RICHMOND, VA. (WJHL) – On June 19, 1865, enslaved people in Galveston, Texas learned they were free.
President Abraham Lincoln’s Emancipation Proclamation went into effect two years earlier, freeing millions of enslaved people across the country. More than 200 years later, Juneteenth remains celebrated as the end of slavery in America.
On Tuesday, Virginia Gov. Ralph Northam announced legislation that would make Juneteenth a paid state holiday. Northam made the announcement accompanied by black community leaders, including musician Pharrell Williams, a Virginia native.
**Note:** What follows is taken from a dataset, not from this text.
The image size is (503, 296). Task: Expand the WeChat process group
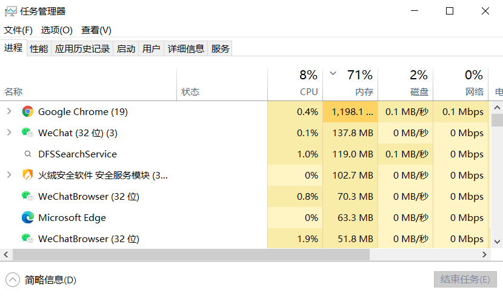click(x=8, y=133)
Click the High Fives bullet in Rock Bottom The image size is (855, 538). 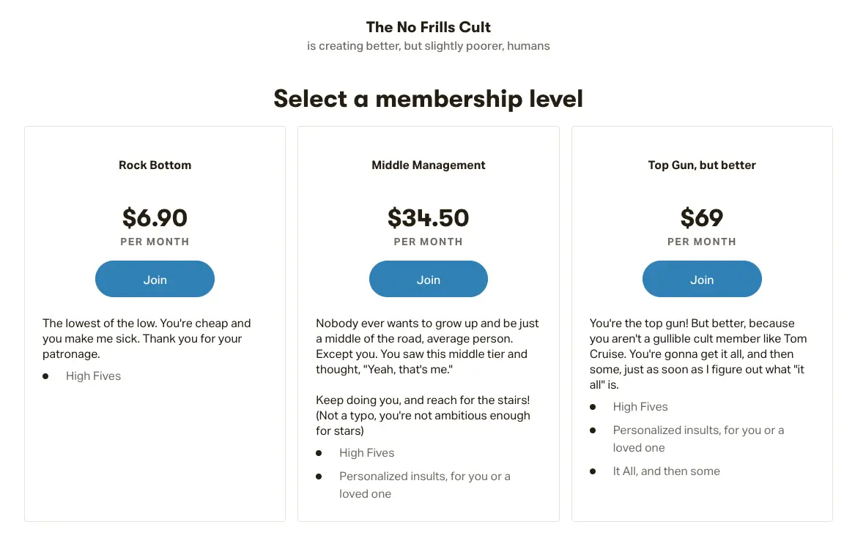click(x=93, y=376)
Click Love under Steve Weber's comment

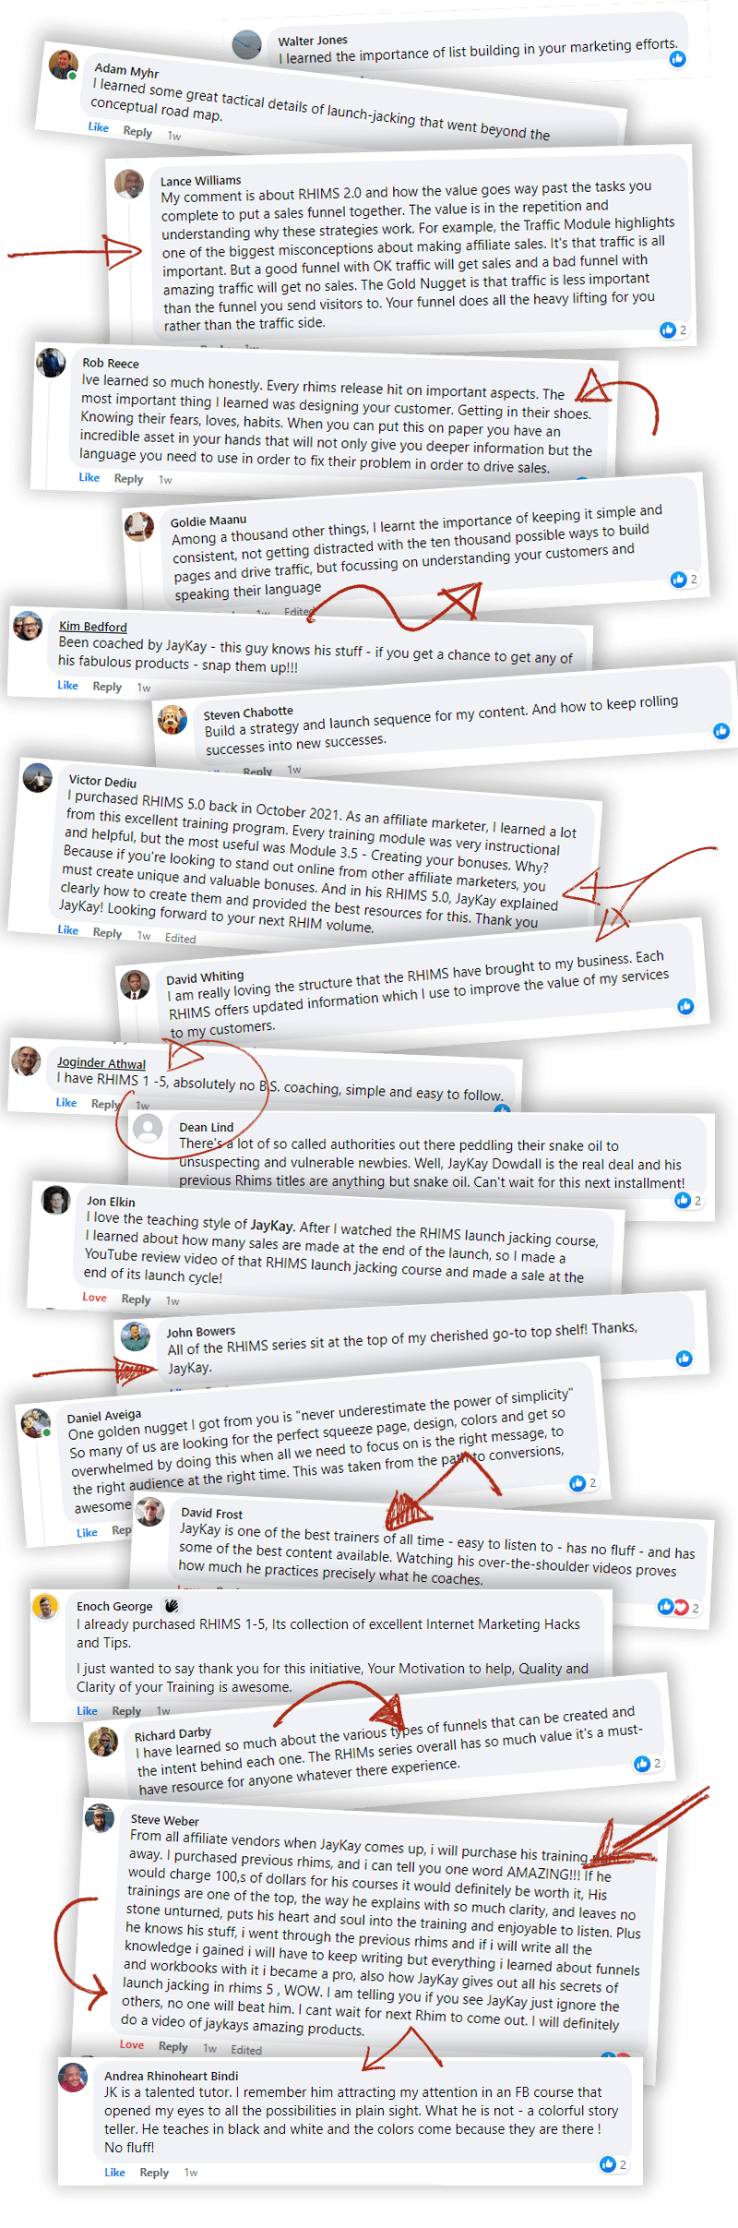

The move follows the repeal of Lee-Jackson Day in April, a state holiday established 100 years ago to honor Confederate generals Robert E. Lee and Stonewall Jackson.
Election Day replaced Lee-Jackson Day in the Commonwealth, Northam recounted, to show Virginians the importance of voting.
“We’re changing what we honor in Virginia,” Northam said, adding, “Some might say changing a state holiday is merely a symbolic action, but symbols do matter.
“If they didn’t, people wouldn’t be fighting so hard to keep Confederate flags and statues up.”
Williams took the podium, noting that he wasn’t standing too far from the place where his ancestors arrived to America as enslaved people.
He said recognizing Juneteenth shows that the Commonwealth recognizes the history of black Americans, and should be recognized on the same level as Independence Day.
“July 4, 1776, not everybody was free and celebrating Independence Day,” he said.
Northam said as he listened to Black Lives Matters protestors and to members of the African American History Commission when he came to the conclusion that the history taught in American schools is “inefficient.”
“We must remember that black history is American history,” he said.
Dr. Lauranett Lee, a historian and co-chair of the University of Richmond’s Presidential Commission for University HIstory and Identity, gave a brief history of Juneteenth.
“We need to remember our history and in fact introduce our history to some people because it had not been taught in schools,” Lee said.
“What I do understand in learning about history is that we work best when we work together. This is the time for us to pull together, learn who we have been, who we are and who we can be.”